■ Data supplied:
::::
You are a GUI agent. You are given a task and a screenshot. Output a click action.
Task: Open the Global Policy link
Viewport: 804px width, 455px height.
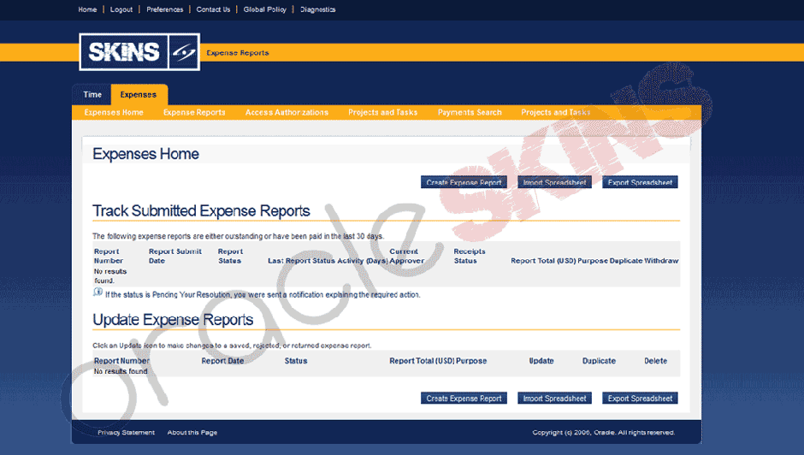coord(265,9)
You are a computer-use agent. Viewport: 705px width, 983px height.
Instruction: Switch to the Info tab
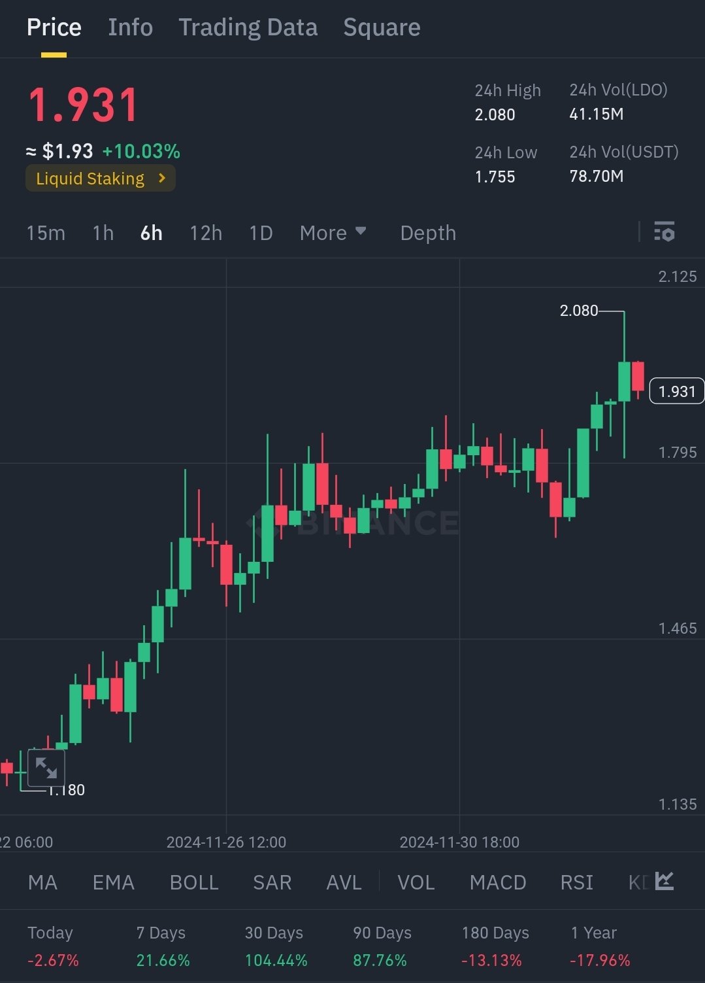tap(130, 27)
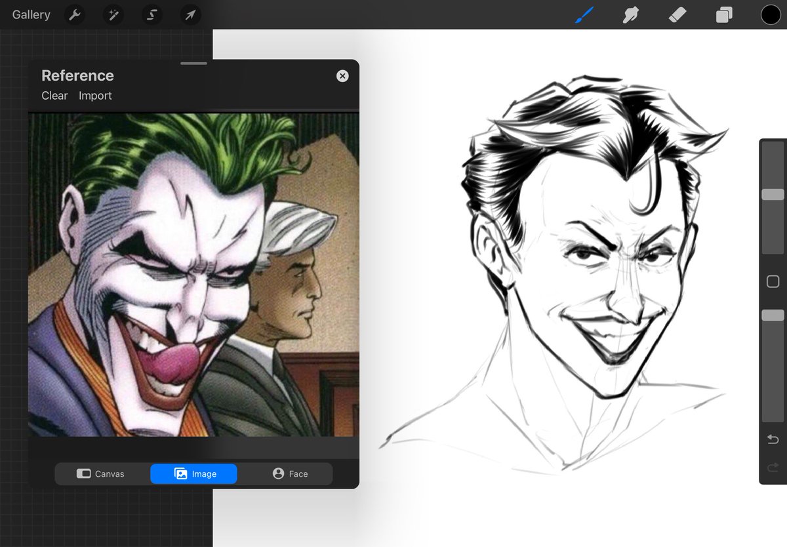Open the Actions menu (wrench icon)
This screenshot has height=547, width=787.
pyautogui.click(x=73, y=14)
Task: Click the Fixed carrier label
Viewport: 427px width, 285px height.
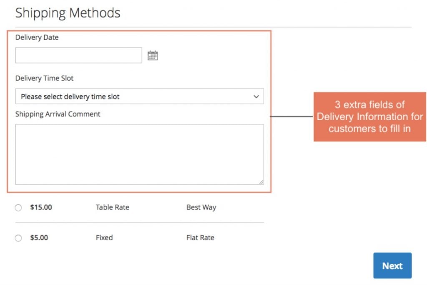Action: (104, 238)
::::
■ Work item: Transcription of the lines from the one with "Instruction: Switch to the Info tab" through the end of the entries is required, exact and with no pictures.

■ Task response:
Instruction: Switch to the Info tab
tap(130, 27)
Open the Actions menu (wrench icon)
This screenshot has height=547, width=787.
pyautogui.click(x=73, y=14)
Task: Click the Fixed carrier label
Viewport: 427px width, 285px height.
Action: (104, 238)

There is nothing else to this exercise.